**THE DATA:**
----
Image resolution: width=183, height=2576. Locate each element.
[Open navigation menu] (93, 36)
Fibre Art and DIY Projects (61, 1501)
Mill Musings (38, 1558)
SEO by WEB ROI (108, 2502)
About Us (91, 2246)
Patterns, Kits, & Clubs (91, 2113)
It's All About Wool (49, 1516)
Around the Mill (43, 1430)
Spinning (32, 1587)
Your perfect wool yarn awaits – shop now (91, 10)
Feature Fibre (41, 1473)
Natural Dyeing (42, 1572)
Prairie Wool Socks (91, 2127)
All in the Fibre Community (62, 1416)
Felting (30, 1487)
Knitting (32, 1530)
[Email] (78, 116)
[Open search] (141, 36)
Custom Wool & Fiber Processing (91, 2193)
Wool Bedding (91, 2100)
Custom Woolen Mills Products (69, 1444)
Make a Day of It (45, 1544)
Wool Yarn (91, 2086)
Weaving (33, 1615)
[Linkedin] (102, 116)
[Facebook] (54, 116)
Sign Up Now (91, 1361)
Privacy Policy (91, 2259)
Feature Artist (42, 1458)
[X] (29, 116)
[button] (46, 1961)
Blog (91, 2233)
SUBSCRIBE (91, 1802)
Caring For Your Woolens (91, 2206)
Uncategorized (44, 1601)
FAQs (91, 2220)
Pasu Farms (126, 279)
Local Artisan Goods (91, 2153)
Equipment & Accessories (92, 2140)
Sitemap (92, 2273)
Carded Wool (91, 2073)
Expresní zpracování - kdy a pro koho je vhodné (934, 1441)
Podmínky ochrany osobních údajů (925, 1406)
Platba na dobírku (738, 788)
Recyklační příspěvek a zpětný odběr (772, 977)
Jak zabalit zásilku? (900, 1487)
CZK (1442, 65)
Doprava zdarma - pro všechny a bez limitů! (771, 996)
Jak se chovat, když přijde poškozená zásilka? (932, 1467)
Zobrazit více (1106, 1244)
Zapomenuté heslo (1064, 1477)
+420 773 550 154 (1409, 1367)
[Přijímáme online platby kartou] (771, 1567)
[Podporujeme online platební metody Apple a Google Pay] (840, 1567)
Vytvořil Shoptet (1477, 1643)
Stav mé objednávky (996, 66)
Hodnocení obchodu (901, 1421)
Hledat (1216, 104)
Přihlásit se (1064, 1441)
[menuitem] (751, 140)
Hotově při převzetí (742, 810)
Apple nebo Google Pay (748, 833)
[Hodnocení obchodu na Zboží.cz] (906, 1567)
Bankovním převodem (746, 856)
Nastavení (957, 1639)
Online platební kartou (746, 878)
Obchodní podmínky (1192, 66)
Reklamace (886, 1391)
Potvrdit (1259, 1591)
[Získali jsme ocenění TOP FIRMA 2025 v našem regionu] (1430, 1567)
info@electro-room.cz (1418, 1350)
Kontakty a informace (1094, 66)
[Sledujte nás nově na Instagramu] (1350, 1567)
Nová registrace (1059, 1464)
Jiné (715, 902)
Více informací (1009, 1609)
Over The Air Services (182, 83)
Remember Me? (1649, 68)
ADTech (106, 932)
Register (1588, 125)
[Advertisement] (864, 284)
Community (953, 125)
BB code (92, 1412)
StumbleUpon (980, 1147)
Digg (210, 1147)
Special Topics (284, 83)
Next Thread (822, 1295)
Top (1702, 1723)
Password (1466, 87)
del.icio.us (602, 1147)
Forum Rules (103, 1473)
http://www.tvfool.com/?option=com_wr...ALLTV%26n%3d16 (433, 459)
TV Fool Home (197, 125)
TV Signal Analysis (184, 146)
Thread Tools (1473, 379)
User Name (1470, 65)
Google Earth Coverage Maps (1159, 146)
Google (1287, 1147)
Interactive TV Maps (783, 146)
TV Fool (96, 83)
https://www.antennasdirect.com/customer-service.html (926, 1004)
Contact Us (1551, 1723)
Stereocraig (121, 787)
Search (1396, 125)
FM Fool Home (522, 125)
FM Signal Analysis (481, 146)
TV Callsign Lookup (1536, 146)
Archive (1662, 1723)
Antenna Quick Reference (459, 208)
----
**ASSIGNED TASK:** Lines that hold "Maps" are the ones to copy, so pick each out from the data.

**SOLVED EXERCISE:**
Google Earth Coverage Maps (1159, 146)
Interactive TV Maps (783, 146)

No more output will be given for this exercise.